The challenge of this book for me and for us I think comes in my definition of that community. You see, if my definition of “my community” is limited to just me and my family, or me and my church family, then I don’t have to ask questions that affect the others outside, issues of poverty, race, economic injustice, and war, except insofar as they affect me. If my definition of community stops at the doors of my house, my church, or even my country, I have put up a wall around who I will advocate for, who I will suffer for, who I will die for.

On the other hand, if my definition of community includes the poor in the inner city of Milwaukee (for example), and I know I’m in community with them because I am in a relationship with them and love them because they are my brothers and sisters, then I must (and will) do everything in my power to support them as I would my own family. If they don’t have a coat, and I have two, I will give them mine (like I would with my own family). Why? Because we are brothers and sisters. We are in community together. This goes beyond charity into relationships that God has designed for life. If my definition of community is expanded, my life will change to reflect that.

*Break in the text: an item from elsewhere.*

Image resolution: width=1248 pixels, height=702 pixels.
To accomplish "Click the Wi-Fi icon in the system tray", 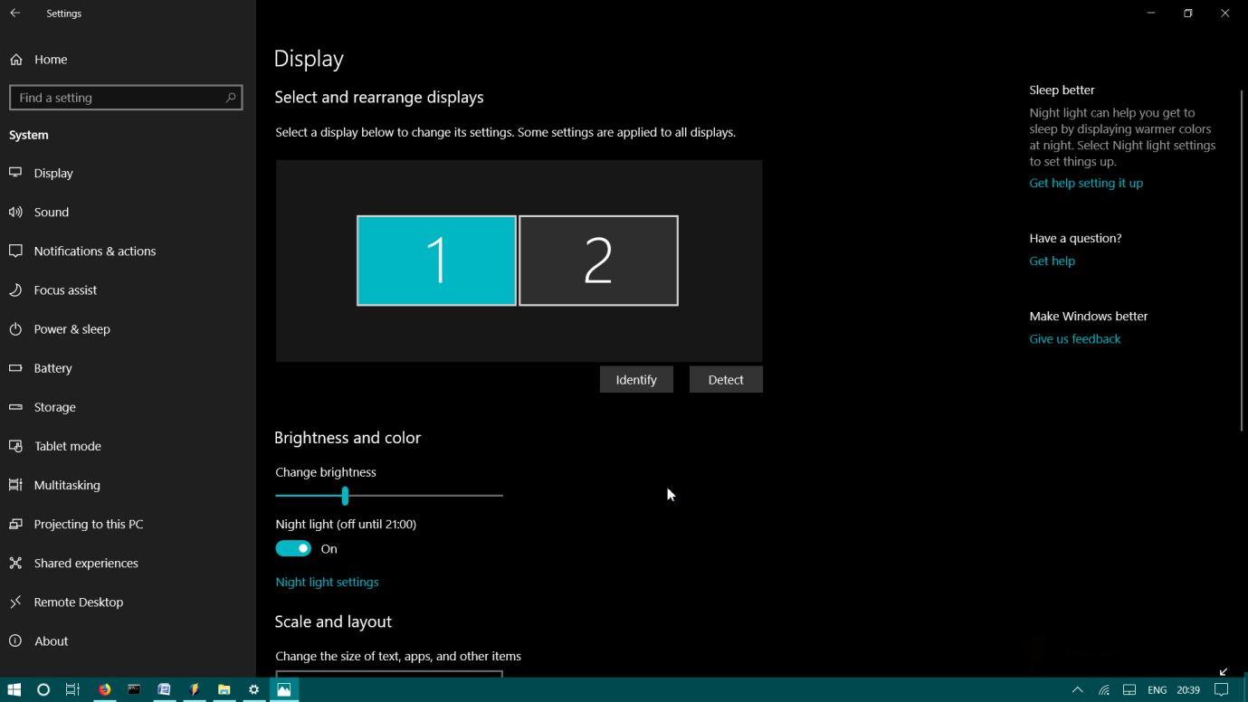I will click(1103, 689).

The same goes even with other countries, even ones we consider our enemies. And this (I think) is where Shane’s message gets controversial. If my community includes others even in war zones, will I not view them in a different way and advocate for them accordingly? Again, at its core, this is not about peace vs. war, it is about my definition of who is “in” my community and who I am supposed to love. If even my enemies are part of my community, how can I show them love? Some would say, “You show them love by not letting them hurt others.” That is absolutely true according to the Scriptures. Others would say, “You receive their blows and you refuse to hurt them in return to redeem the relationship.” That is also absolutely true according to the Scriptures. Both of these arguments (one “pro-war” if you will, one “anti-war”) are both true. But both force me to make a decision according my understanding of my responsibility for my community.

For Shane, this has meant standing up and protesting the poverty and inequality in Philadelphia and beyond. It meant moving into the inner city to live among the poor that he was becoming one with. It meant going to Iraq as a peacekeeper to identify with brothers and sisters there. My guess is that some at Crossroads will identify and applaud his actions. Others will probably cry out in anger, disagreeing completely about what it means to love our neighbors in Iraq.

To me, the answers are not as important as the questions that Shane raises. His actions are not meant to be (necessarily) blueprints for our Christian life of discipleship.

But his testimony of Christian community, and the fact that it calls us to action with our lives is a question we need to wrestle with.

And that is the reason I believe Shane is coming to Crossroads. He is coming here to help us continue questioning our understanding of community and what that means for us as followers of Christ. Because Christ said that it is the Church that will withstand the gates of Hell itself, and is the transformative community of grace in the world. May we be a church who continues to seek after that sort of alternative community of light in a world ruled by darkness.